→ WHAT NEEDS TO BE DONE
Could you please return each line of the data that has the word "green"?

→ SUPPLIED MATERIAL
%%

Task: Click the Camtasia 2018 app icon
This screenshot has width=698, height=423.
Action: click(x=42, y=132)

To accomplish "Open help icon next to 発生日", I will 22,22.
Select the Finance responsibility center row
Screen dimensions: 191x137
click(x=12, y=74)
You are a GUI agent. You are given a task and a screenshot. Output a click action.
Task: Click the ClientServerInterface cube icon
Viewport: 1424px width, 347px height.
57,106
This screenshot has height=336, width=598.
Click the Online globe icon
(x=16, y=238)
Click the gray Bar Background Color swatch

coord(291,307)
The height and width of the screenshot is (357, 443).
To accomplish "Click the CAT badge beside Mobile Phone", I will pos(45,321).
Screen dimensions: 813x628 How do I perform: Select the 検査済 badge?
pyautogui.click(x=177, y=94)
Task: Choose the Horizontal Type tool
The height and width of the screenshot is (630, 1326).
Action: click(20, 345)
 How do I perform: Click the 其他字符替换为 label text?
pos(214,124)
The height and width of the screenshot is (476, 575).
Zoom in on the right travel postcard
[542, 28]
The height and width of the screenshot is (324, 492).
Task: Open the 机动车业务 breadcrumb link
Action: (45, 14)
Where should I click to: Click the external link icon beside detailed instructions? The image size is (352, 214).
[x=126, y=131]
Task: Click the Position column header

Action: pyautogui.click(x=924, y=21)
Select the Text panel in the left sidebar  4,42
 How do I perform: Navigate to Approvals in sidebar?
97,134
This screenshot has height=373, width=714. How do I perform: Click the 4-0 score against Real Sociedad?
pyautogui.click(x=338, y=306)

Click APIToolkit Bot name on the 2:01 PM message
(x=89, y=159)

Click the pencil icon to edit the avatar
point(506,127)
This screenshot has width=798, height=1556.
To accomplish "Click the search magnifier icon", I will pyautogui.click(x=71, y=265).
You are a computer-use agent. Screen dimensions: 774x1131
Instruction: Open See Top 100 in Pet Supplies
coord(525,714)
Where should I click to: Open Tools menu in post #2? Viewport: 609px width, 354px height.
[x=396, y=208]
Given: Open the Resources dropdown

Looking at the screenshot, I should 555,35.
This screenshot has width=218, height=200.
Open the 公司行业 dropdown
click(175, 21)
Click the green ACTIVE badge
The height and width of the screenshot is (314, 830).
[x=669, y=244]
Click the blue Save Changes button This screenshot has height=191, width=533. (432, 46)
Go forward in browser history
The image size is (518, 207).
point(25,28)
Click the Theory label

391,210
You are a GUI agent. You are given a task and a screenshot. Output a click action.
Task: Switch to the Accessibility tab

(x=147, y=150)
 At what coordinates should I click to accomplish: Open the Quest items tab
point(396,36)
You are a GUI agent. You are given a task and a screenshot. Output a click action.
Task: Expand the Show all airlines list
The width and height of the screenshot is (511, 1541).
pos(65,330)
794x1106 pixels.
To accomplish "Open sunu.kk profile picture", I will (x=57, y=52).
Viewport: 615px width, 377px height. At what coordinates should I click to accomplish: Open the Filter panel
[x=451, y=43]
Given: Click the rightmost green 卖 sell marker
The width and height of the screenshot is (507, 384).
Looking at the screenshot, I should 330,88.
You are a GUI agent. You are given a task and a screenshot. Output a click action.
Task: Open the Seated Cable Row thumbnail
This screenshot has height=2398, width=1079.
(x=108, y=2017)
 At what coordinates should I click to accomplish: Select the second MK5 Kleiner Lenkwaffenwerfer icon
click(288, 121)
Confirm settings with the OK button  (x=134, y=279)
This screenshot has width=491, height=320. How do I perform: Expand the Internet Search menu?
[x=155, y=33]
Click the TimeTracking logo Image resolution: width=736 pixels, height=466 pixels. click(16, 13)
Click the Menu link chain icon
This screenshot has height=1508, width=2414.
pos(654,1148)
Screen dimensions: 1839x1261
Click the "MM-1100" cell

%%

→ THE COMPLETED TASK
Click the green ACTIVE badge
Given: Click the rightmost green 卖 sell marker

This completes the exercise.